Although Johannsson employs a new and fairly pathbreaking methodology, this book is not so highly technical, formalized, or mathematical that it cannot be easily understood by laypeople. Lay readers will probably want to skim the statistical analysis and focus on the interpretations and policy conclusions. Johannsson views firms as business experiments which may either succeed or fail, but are always essential components of economic growth.
Firms operate in an environment of high risk and extreme uncertainty, a context where not to experiment is automatically to fail. Entrepreneurs take on the challenge of facing the market's risk and uncertainty, in competition with everyone else who accepts the challenge. Not everyone is cut out to succeed at entrepreneurial management, and even some highly-talented entrepreneurs fail, simply because they are unfavored by circumstance, or in other words, unlucky.
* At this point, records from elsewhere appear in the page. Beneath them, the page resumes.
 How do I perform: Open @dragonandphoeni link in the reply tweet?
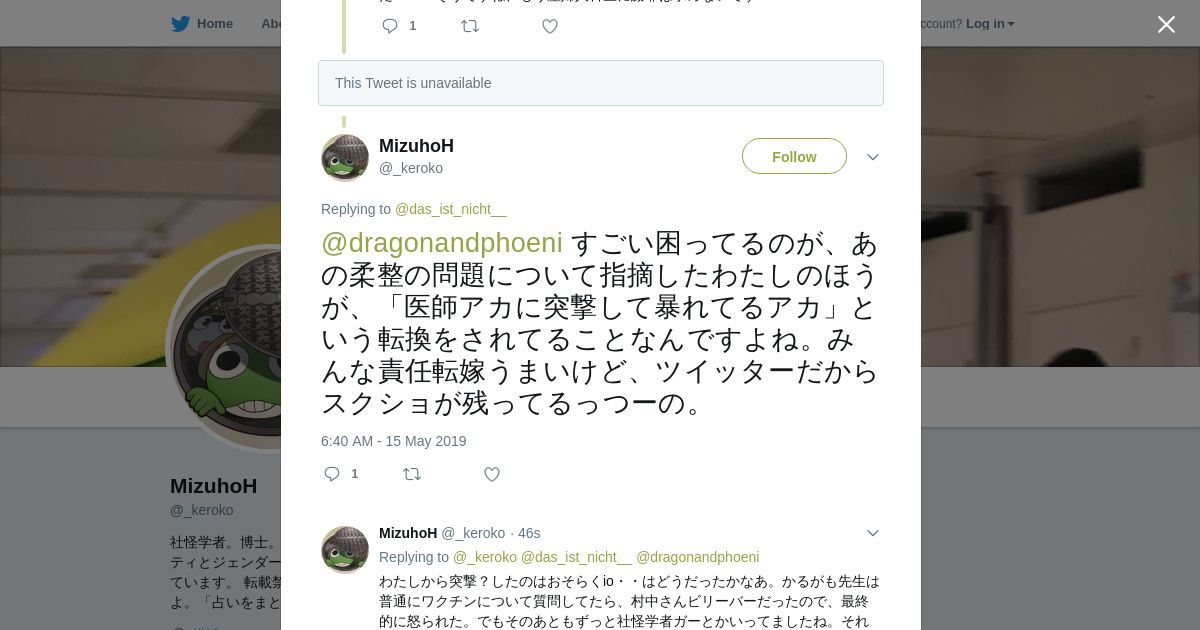point(698,557)
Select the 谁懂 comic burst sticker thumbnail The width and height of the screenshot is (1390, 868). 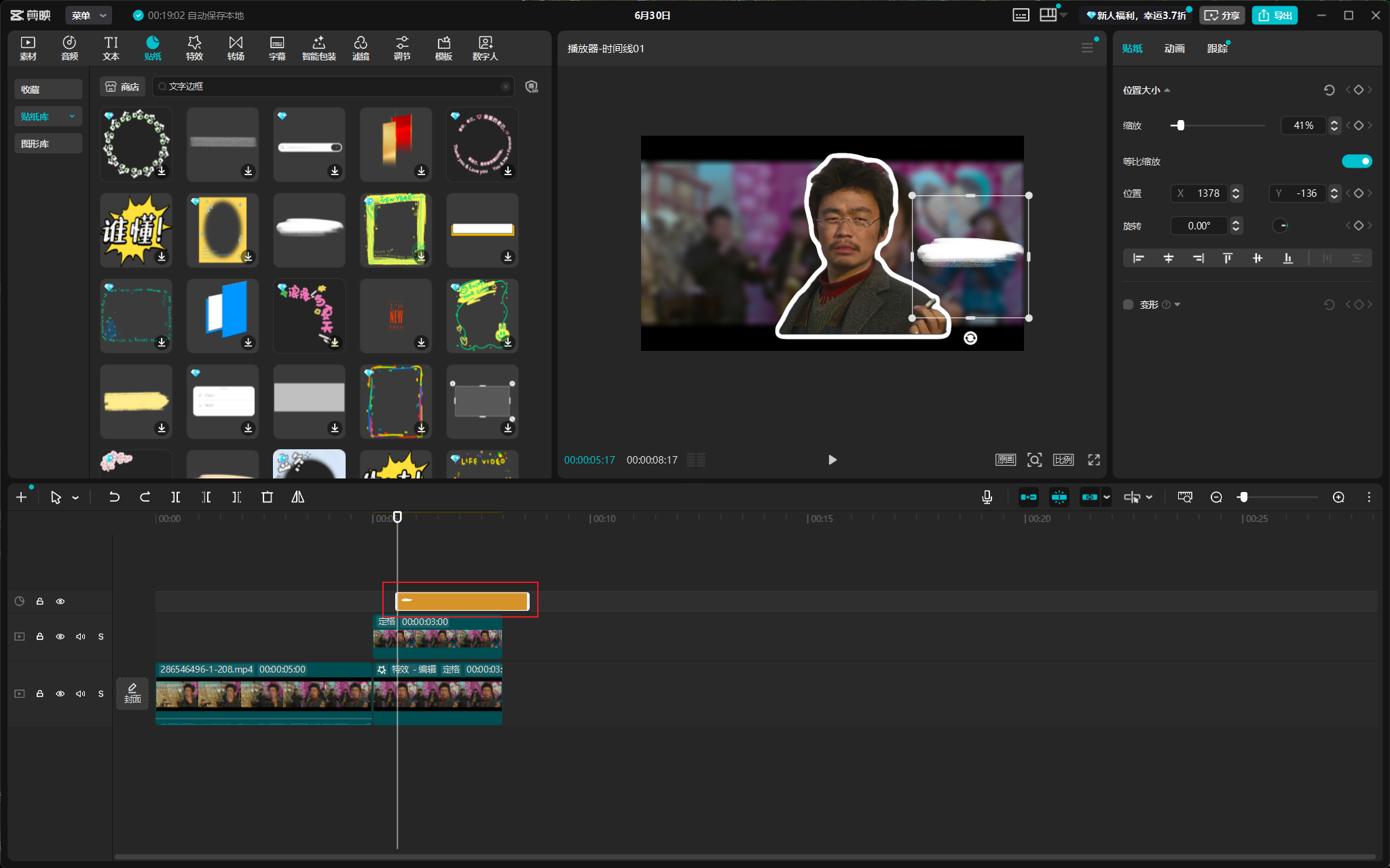click(136, 229)
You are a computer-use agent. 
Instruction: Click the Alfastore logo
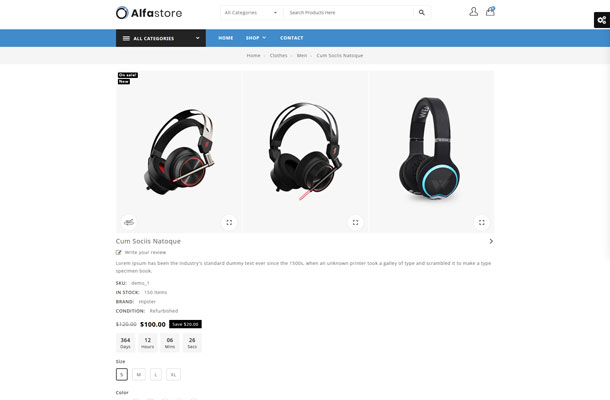tap(149, 13)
Now, that's a risky environment.
Firms develop competence blocks to deal with environmental uncertainty. No one can make use of all available information, and successful firms specialize in limited activities in which they can maintain a knowledge advantage over potential competitors. A competence bloc consists of interrelated and competent customers, who can make good use of a firm's products, as well as the inventors, innovators, entrepreneurs, and skilled labor, who are coordinated within the firm, and venture capitalists who provide financing.
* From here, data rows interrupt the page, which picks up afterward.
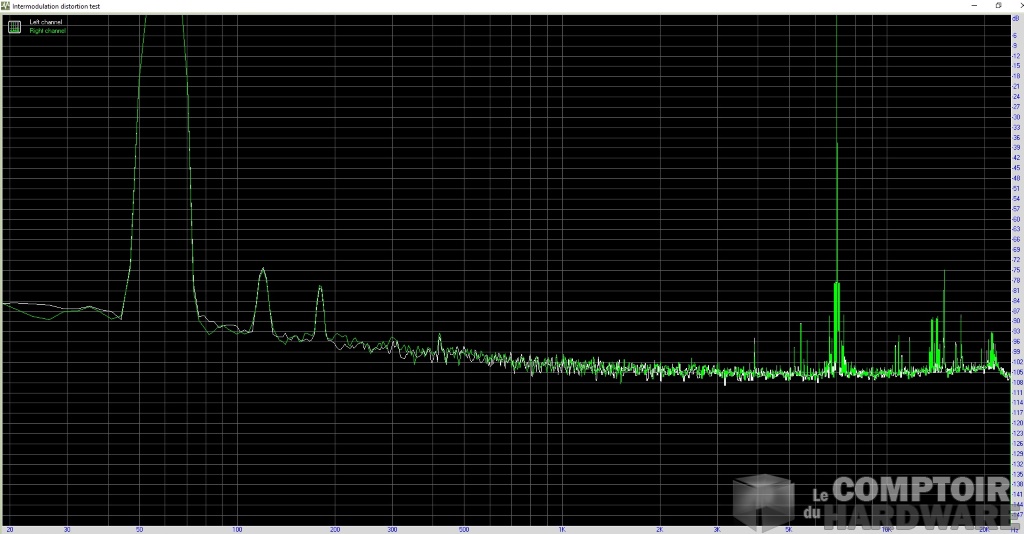Click the application icon in the title bar
The width and height of the screenshot is (1024, 534).
coord(5,5)
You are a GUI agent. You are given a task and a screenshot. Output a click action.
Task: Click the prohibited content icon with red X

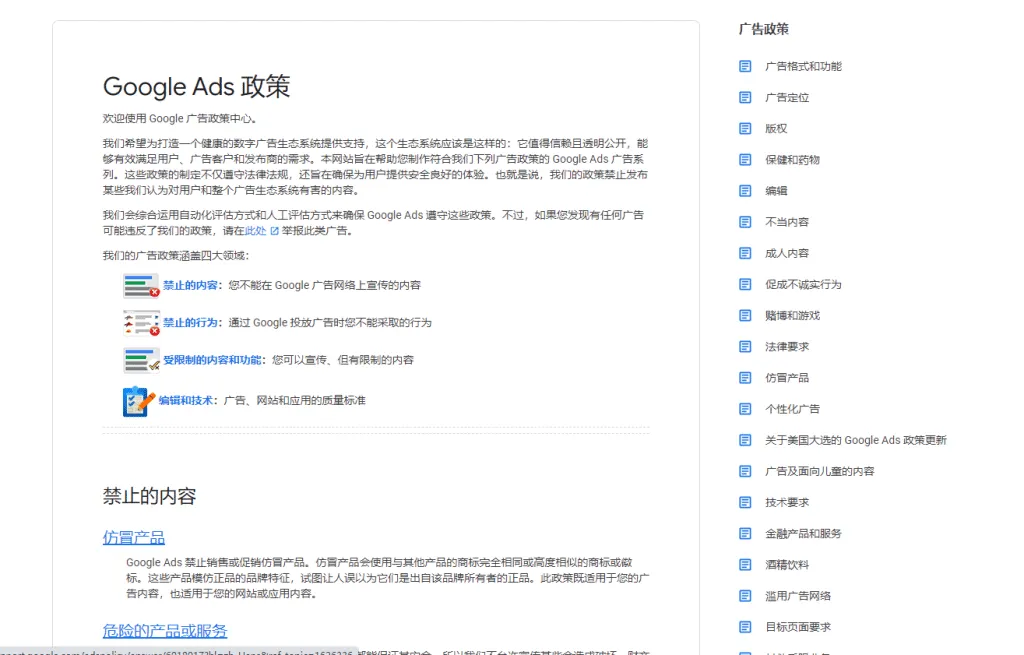click(x=141, y=285)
Economists have long understood that the entry of new firms into various markets always accompanies economic growth. Some have believed that firm entry causes growth. Johannsson points out that an additional requirement for economic growth is the abandonment of certain markets by some firms. In extreme cases, a firm will go out of business completely. Firm exit is necessary to free up resources, including workers, equipment, and money, for new enterprises which are more responsive to, and better positioned for, market conditions. Valuable resources can be tied up, acting as a brake on growth, if the government intervenes to prop up failing firms in sick industries.
Next, Johannsson turns to government economic policy, and finds few positive features. In Sweden, government regulation discourages entrepreneurs from starting new firms, and the government tries to encourage failing firms to stay in operation. It also subsidizes the least efficient industries, such as shipbuilding. Not only does this waste scarce tax revenue, but it keeps resources tied up producing something the public does not want and will not buy. Poor government policy seems to be the main reason why Swedish economic growth has lagged behind that of nearly every other industrial economy.
Particularly dangerous for economic growth is "incompetent money," investment funds not coupled with market knowledge provided by the government or unskilled venture capitalists, which fund unproductive activities. A notable phenomenon in the U.S. high-tech build-up of the late nineties, was the injection of incompetent money, which enabled the stock values of worthless tech firms to increase astronomically. Especially interesting for the U.S. is that our incompetent capital came mainly from private sources.
This is a penetrating, well-written study of the technology sector. Though the focus is on the Swedish economy, it offers many lessons for the U.S. Investors and policy makers can both benefit from the insights offered by this book.
Robert F. Mulligan is assistant professor of economics in the Department of Business Computer Information Systems and Economics of the College of Business at Western Carolina University. His research interests are monetary economics and constitutional political economy. For previously reviewed books, visit our web site at www.wcu.edu/cob/bookreviews.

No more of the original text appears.